A modern day solon of wisdom and truth might be former Indiana Congressman and Democrat Lee Hamilton. Hamilton volunteered some stern remarks about the importance of truth. "Facts are not Republican and they're not Democrat," he said. "They're not ideological. Facts are facts."
I cannot ever recall seeing John F. Kennedy, Jimmy Carter, Ronald Reagan, George H.W. Bush, or George W. Bush look petulant, angry or rude. Or terribly distort the facts.
Other great national leaders also reflect respect, even admiration, for the importance of good protocol and decorum.
Winston Churchill described a 1941 university ceremony this way: “The blitz was running hard at that time, and the night before, the raid … had been heavy. Several hundreds had been killed and wounded. Many houses were destroyed. Buildings next to the university were still burning, and many of the university authorities who conducted the ceremony had pulled on their robes over uniforms begrimed and drenched; but all was presented with faultless ritual and appropriate decorum, and I sustained a very strong and invigorating impression of the superiority of man over the forces that can destroy him.”
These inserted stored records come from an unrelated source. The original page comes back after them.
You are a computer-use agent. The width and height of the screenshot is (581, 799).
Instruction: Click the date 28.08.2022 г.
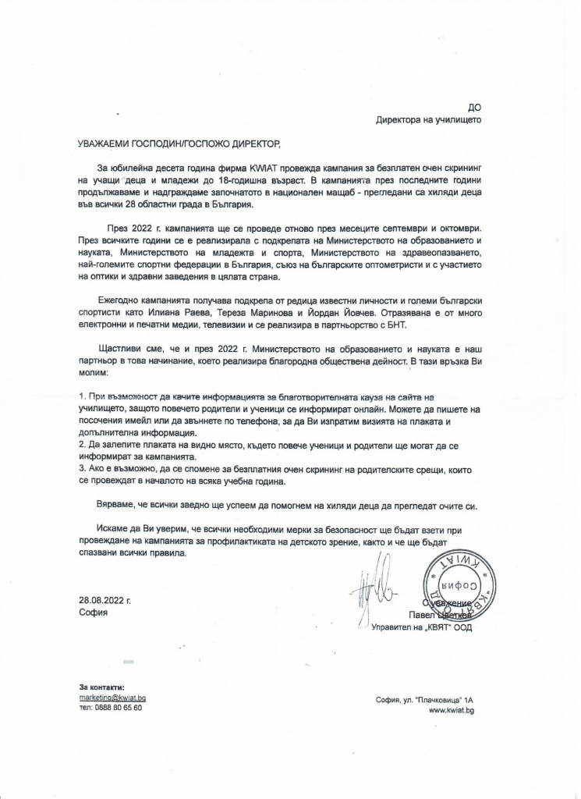click(105, 601)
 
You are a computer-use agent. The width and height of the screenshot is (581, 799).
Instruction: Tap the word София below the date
click(93, 613)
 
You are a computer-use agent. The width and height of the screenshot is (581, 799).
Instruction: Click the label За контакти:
click(101, 687)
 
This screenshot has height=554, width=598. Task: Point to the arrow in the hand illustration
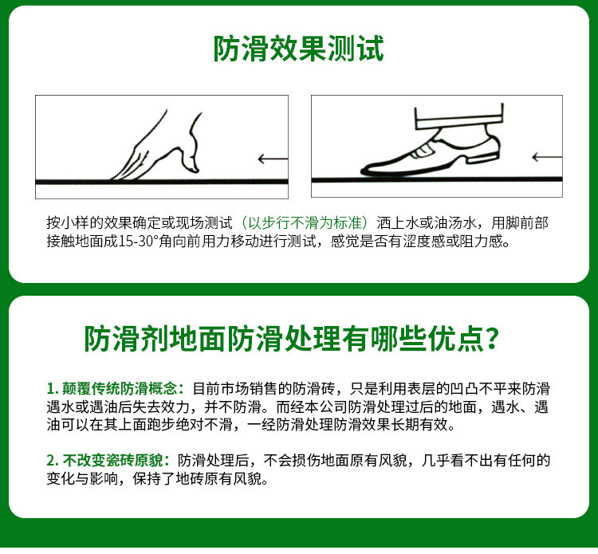click(x=273, y=159)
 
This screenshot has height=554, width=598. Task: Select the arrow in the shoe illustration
click(x=547, y=157)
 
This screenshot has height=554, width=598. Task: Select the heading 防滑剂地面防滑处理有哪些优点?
click(x=292, y=338)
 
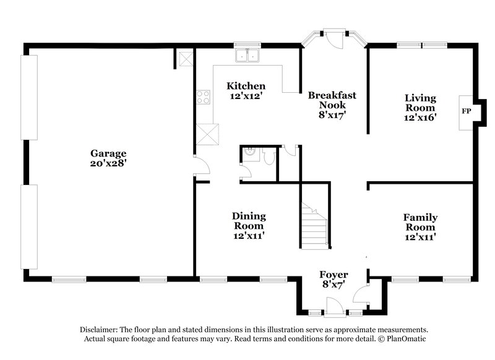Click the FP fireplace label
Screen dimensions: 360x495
point(466,112)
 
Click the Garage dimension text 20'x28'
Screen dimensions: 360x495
point(108,164)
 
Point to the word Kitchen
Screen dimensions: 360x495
point(246,86)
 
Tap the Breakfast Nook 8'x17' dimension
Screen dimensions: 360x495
point(332,114)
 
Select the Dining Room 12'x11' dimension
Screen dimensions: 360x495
point(249,236)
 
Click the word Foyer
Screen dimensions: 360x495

Let’s hope our leaders become enlightened enough to avoid the forces that can destroy them. For our sake and the sake of our children.
I regret the times that bad conduct, anger and a disregard for etiquette got the best of me.
I hope our present day political leaders see the light too.Karl Rove usually has a wonderful sense for the correct tone to set. Howard Dean seems tone deaf. But we have hope for his salvation!
To get though the war against terror and to achieve victory, a united, clear-thinking leadership just might be important.
Angry rhetoric and arson with clever words serves no good purpose. It just diminishes our dialogue and our democracy.